The exercise:
In the data below, rename "screenshot" to "capture" and copy every other line unchanged. Leave the pictures out of your answer.
==== Excerpted data
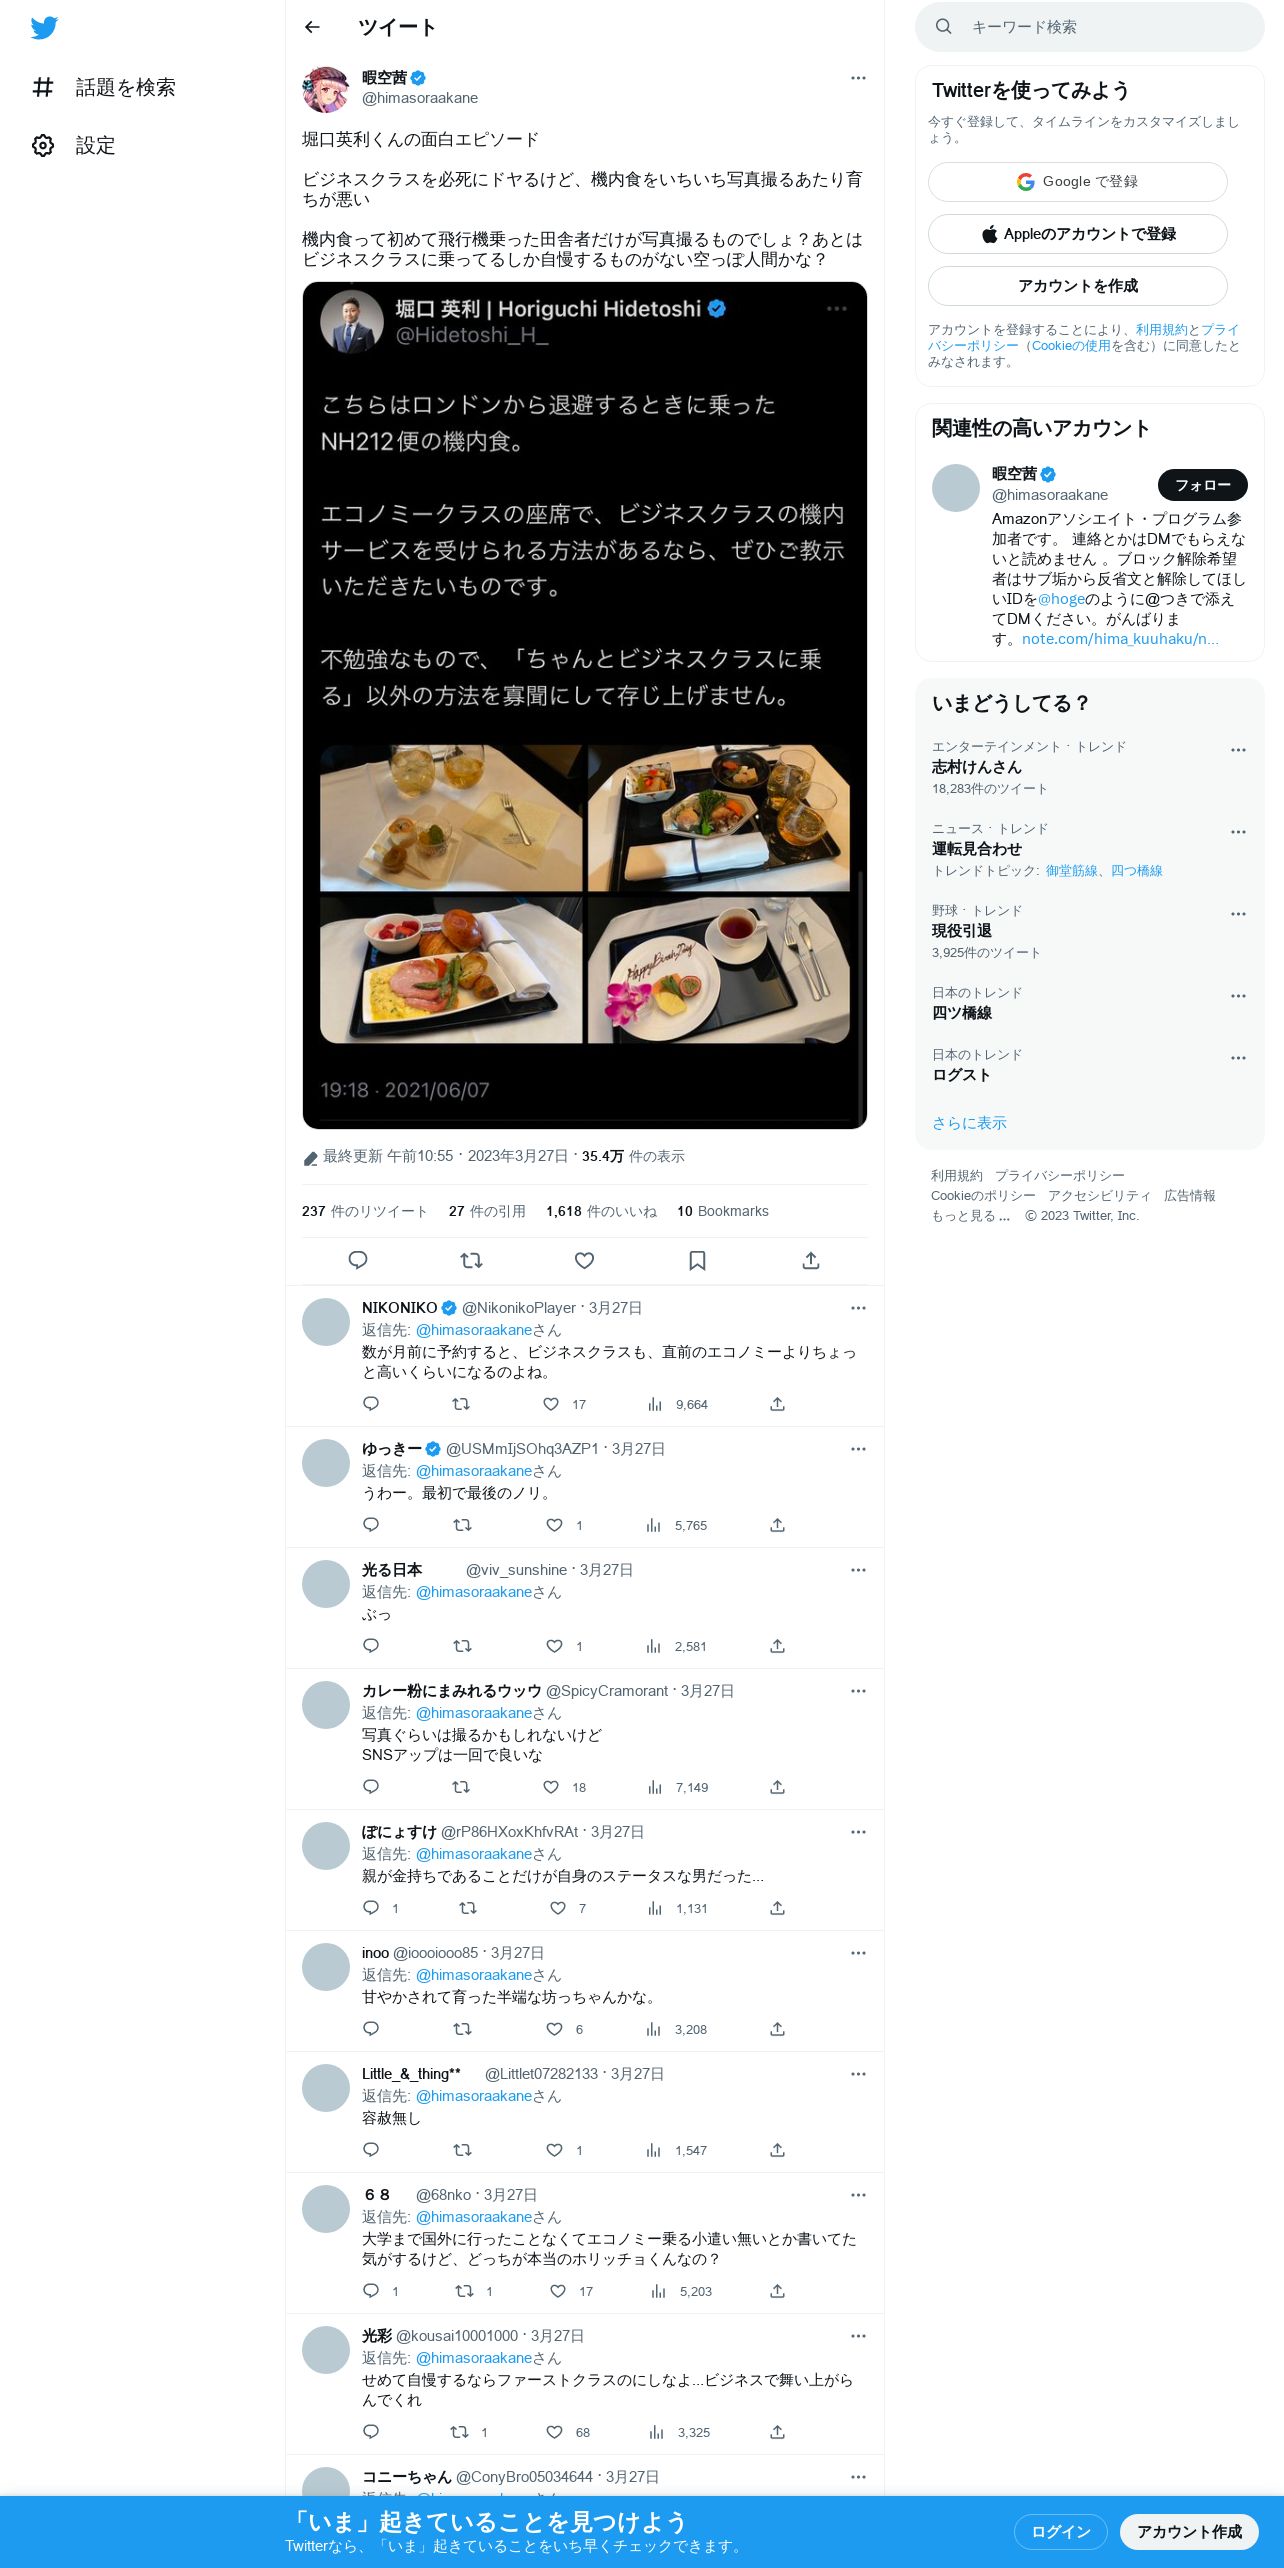Click the ログイン button
The height and width of the screenshot is (2568, 1284).
coord(1061,2532)
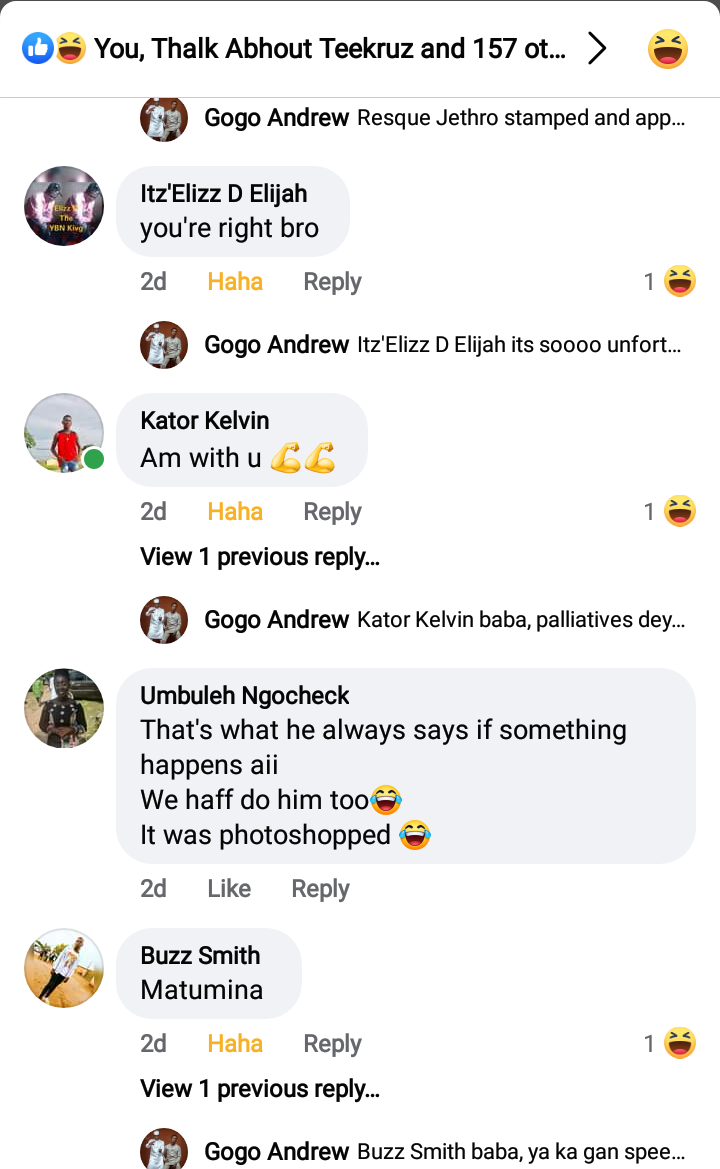The image size is (720, 1169).
Task: Expand previous reply under Buzz Smith's comment
Action: [x=260, y=1089]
========
Expected answer:
Click the ログイン button
The height and width of the capture is (2568, 1284).
coord(1061,2532)
The image size is (720, 1169).
Task: Expand previous reply under Buzz Smith's comment
Action: [x=260, y=1089]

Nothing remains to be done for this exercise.